Où donc ? On n’a pas eu le temps de se poser la question que, joignant le geste à la parole, le terrible Triomphateur exhibe à son poing une tête fraîchement coupée qu’il portait suspendue par les cheveux à sa ceinture. Et, la faisant tourner comme une fronde, il l’envoie frapper en pleine poitrine le champion de Connaught, dont la bouche ne se rouvre plus que pour vomir des flots de sang. La tête est celle d’Anlûan, que l’Ulate s’était arrêté à cueillir en route : d’où son retard au rendez-vous.

-- -- --

* [PROBLÈMES À RÉSOUDRE]
A. Réécrivez plus brièvement le paragraphe de l’extrait qui commence par « Où donc ? », en conservant ses faits principaux.
B. Mettez à jour le passage de l’extrait situé entre « Où donc ? On » et « retard au rendez-vous. », inclus, en remplaçant « poitrine » par « épaule ».
La liste n’a aucun rôle dans ces consignes.

-- -- --

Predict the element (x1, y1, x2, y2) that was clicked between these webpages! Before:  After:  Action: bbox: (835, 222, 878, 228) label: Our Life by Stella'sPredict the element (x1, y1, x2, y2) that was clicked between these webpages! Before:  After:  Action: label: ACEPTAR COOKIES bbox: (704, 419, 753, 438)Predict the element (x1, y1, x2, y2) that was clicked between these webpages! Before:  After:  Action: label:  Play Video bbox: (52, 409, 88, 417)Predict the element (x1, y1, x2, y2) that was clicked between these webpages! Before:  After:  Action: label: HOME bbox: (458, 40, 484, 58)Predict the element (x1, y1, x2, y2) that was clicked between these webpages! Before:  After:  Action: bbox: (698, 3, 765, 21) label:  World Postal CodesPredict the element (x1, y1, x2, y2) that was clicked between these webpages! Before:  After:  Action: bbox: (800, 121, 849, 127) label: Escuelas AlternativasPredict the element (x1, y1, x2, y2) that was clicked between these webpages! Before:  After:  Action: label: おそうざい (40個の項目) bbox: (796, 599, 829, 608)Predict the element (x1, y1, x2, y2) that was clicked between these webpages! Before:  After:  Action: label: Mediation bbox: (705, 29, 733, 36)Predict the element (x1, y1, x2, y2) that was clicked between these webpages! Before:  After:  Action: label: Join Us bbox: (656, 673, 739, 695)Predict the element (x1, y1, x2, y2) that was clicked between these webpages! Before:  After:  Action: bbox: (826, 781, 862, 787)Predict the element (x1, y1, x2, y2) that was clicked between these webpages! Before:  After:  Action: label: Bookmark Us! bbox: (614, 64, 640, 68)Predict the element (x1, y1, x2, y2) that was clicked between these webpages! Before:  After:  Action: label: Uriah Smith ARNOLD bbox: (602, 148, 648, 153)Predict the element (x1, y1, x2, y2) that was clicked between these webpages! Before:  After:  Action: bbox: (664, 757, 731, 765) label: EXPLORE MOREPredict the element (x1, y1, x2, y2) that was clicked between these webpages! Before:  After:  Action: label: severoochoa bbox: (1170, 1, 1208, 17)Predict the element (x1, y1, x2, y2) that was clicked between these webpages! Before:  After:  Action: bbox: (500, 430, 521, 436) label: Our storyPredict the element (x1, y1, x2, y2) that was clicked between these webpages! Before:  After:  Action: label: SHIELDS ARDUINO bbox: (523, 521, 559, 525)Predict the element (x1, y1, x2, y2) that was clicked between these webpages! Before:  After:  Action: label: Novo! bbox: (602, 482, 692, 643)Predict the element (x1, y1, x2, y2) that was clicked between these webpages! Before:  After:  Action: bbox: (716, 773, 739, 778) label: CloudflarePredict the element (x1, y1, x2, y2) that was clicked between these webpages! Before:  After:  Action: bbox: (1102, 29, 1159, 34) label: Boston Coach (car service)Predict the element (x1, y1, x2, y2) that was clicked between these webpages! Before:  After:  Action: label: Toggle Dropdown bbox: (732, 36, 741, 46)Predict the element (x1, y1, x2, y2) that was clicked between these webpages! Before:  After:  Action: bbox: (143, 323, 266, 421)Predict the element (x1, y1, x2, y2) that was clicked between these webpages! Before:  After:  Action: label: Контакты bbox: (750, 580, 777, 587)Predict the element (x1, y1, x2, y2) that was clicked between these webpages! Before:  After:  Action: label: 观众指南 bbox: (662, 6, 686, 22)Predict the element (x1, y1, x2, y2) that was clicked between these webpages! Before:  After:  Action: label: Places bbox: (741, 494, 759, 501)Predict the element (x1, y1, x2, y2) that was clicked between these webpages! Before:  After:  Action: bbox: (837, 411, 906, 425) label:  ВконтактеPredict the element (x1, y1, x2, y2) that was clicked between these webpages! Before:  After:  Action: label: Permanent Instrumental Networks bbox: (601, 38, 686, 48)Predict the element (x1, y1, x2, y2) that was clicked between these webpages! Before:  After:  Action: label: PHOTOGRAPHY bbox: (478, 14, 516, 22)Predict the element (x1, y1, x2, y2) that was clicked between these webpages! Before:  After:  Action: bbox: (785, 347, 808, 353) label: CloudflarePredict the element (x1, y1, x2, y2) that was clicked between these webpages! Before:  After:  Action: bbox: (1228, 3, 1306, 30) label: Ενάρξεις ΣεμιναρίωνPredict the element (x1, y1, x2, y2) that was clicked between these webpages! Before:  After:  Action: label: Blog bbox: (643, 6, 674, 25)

-- -- --

* [RÉPONSES SUCCESSIVES]
A. Sans laisser le temps de s’interroger, le Triomphateur brandit une tête fraîchement coupée qu’il portait suspendue à sa ceinture. Il la fait tournoyer et la lance contre la poitrine du champion de Connaught, qui vomit des flots de sang. C’est la tête d’Anlûan, que l’Ulate avait cueillie en chemin, ce qui explique son retard.

B.
Où donc ? On n’a pas eu le temps de se poser la question que, joignant le geste à la parole, le terrible Triomphateur exhibe à son poing une tête fraîchement coupée qu’il portait suspendue par les cheveux à sa ceinture. Et, la faisant tourner comme une fronde, il l’envoie frapper en pleine épaule le champion de Connaught, dont la bouche ne se rouvre plus que pour vomir des flots de sang. La tête est celle d’Anlûan, que l’Ulate s’était arrêté à cueillir en route : d’où son retard au rendez-vous.